#### AIM OF THE TASK:
Whenever a line in the entries below contains "heading", copy that line.

#### ENTRIES SUPPLIED:
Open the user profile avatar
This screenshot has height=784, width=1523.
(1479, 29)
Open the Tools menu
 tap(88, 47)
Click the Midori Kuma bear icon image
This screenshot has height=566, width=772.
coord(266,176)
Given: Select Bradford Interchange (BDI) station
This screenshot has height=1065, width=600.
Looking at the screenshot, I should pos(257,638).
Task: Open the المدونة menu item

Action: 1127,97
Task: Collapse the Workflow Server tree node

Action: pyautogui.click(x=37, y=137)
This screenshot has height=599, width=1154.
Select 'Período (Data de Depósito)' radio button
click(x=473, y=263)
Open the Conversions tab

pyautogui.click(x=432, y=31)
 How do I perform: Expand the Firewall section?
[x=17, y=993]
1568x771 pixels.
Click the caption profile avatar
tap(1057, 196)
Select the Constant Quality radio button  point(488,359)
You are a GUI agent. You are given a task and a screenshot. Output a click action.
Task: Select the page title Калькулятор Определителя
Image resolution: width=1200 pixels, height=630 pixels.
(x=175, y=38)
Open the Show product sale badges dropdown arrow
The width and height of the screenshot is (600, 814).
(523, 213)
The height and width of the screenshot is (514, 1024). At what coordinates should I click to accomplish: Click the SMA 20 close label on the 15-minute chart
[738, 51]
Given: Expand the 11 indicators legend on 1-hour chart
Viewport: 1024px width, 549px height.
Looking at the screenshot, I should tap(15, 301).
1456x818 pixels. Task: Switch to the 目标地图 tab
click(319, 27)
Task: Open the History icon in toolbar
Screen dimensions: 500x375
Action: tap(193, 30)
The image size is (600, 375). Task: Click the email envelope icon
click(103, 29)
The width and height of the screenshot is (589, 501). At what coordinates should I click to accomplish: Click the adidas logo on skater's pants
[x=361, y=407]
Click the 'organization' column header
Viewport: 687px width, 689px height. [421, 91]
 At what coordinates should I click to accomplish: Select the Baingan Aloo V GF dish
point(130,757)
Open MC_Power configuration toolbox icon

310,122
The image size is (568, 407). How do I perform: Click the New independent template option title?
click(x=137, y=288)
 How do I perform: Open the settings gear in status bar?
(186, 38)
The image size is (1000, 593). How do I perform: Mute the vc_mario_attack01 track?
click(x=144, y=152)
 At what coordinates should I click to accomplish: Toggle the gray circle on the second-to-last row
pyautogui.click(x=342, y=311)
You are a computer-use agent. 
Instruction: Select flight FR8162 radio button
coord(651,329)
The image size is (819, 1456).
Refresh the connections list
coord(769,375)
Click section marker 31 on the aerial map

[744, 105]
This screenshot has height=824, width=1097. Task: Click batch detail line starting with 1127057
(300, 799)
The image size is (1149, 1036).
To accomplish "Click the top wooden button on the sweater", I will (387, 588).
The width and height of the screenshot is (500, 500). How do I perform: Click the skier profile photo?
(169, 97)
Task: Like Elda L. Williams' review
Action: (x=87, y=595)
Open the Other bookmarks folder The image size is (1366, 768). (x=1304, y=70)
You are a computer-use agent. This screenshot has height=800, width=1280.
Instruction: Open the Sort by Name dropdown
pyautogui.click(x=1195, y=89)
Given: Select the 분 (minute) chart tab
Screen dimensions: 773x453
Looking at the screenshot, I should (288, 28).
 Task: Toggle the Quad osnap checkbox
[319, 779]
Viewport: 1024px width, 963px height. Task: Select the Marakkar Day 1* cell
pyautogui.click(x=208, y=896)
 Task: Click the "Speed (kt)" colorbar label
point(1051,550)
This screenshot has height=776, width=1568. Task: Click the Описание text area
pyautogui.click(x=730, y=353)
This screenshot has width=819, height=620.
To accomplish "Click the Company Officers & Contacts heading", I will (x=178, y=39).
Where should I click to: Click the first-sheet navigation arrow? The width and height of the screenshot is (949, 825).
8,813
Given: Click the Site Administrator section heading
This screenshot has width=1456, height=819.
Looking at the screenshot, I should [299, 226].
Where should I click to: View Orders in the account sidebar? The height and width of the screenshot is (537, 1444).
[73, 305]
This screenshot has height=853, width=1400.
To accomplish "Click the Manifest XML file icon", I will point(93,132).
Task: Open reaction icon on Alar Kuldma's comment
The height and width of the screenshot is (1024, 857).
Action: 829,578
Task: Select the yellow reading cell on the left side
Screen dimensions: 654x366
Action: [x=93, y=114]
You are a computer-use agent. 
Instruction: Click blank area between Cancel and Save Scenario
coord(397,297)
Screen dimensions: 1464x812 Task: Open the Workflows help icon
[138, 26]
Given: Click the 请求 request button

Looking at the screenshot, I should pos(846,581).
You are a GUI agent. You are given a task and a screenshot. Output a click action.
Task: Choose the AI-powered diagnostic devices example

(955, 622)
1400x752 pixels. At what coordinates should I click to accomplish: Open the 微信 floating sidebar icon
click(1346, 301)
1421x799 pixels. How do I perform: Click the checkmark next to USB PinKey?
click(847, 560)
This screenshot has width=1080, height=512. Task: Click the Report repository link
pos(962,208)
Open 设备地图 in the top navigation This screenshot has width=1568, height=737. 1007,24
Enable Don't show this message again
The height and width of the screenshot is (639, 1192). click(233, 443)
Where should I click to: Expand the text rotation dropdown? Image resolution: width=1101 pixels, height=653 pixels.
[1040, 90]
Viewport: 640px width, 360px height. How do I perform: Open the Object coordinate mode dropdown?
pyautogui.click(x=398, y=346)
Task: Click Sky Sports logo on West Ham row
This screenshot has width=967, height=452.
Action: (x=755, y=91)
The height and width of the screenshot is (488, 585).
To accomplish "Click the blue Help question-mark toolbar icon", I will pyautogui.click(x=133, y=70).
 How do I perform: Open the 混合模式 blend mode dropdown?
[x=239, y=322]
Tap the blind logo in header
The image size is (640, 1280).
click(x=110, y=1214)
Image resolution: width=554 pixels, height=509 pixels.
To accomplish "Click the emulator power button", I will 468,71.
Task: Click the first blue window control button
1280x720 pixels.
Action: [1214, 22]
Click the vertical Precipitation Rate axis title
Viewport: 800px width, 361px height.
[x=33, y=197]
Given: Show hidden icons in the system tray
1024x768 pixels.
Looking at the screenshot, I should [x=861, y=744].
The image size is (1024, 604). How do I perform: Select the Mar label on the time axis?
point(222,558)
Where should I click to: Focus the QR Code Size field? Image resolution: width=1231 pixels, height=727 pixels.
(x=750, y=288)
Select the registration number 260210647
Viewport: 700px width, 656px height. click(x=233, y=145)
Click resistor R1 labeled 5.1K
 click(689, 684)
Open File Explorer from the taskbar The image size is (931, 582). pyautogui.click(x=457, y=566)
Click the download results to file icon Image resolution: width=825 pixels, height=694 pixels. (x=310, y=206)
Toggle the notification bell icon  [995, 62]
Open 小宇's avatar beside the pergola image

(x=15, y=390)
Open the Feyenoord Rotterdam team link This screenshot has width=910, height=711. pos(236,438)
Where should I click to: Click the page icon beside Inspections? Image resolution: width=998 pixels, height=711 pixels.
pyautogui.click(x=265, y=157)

#### RESPONSE AREA:
To accomplish "Click the Company Officers & Contacts heading", I will (x=178, y=39).
Given: Click the Site Administrator section heading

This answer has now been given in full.